HB 276 had an initial hearing Jan. 31 -- the companion bill, SB 194, has not yet had a committee hearing; both bills had initial referrals to Resources in their respective bodies, followed by Finance.
Revising existing statute HB 276 "modernizes a long-standing royalty reduction statute," Dunleavy said in his Jan. 16 transmittal letter. The bill provides a 5% royalty for Cook Inlet oil or gas pools that have not previously produced for commercial sale, he said, with the 5% royalty rate good for 10 years following beginning of commercial sales.
A fiscal note from the Alaska Department of Natural Resources' Division of Oil and Gas said HB 276 amends a 10-year 5% royalty which applied only to specified Cook Inlet fields.
The original statute was passed in 1996 and was limited to six fields discovered before 1988 and required production to begin by Jan. 1, 2004.
The division said all six fields were brought into production, but only four of them in time to meet the deadline.
Under HB 276, existing law would be modified to include any new Cook Inlet production, regardless of discovery date, and removes volume limitations for eligible oil and gas.
The DNR commissioner determines eligibility under HB 276, whereas reductions in the existing statute were automatic for the named fields which met the deadline for beginning production.
The division's fiscal note says changes in revenue are indeterminate. The division said that while the bill would reduce the state's royalty on eligible production, modeling "indicates that the new production is less likely to occur without the proposed royalty rate reduction."
No charge seismic In his sponsor statement Rep. Tom McKay told House Resources that HB 257 would help unlock potential natural gas in Cook Inlet by "attempting to broaden access to state-owned seismic data."
As drafted, the bill would have applied to both experts and industry players, but McKay said in a Feb. 5 House Resources Committee meeting that an amendment is being prepared for the bill because the division currently charges only industry.
In its fiscal note, DNR's Division of Geological and Geophysical Surveys said it estimates an annual cost of $35,000 because current revenue is used to cover costs of managing the data and making it available for sale.

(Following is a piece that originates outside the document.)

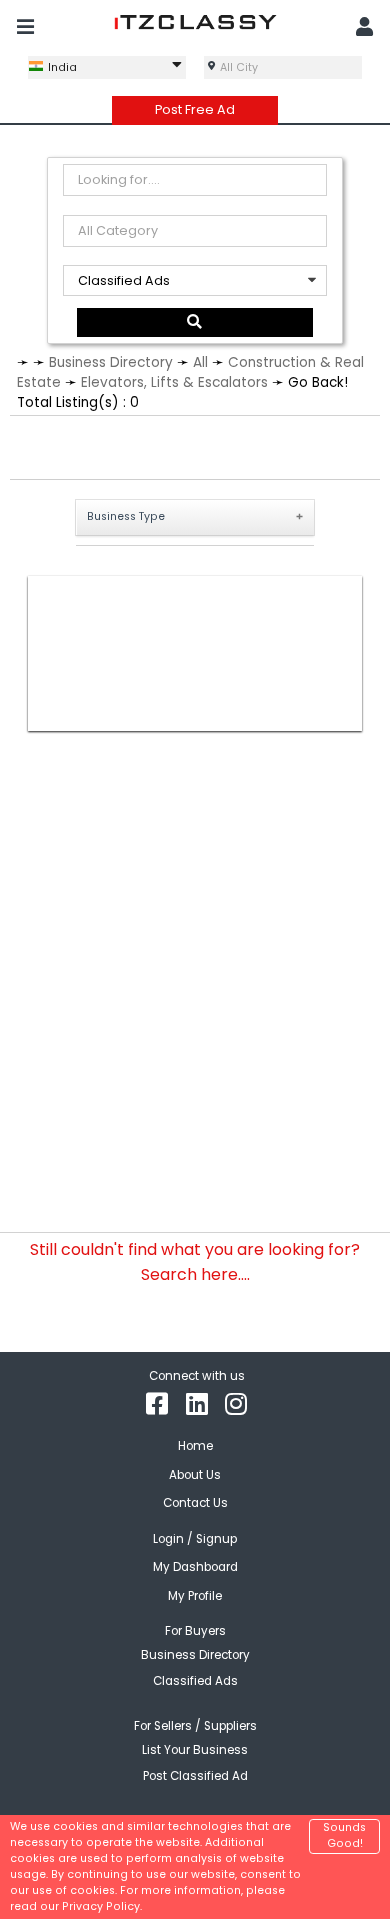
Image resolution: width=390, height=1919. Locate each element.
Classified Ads (195, 1681)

From 2018 to 2023, DNR told the committee, Cook Inlet seismic sales accounted for just 2.8% of the revenue the state received from seismic sales, followed by 2.9% for data from the Interior and 94.3% from the North Slope.
Currently only industry is charged for seismic, accounting statewide for 37.3% of sales. The majority, 48.7%, for which the state does not charge, is seismic going to the academic sector, with 37.3% of sales statewide to industry and 14% to government -- also sales for which the state does not charge.
The bill is specific to Cook Inlet seismic data.
After a hearing Feb. 5, the bill was scheduled to be back before the committee Feb. 9, with amendments due Feb. 8.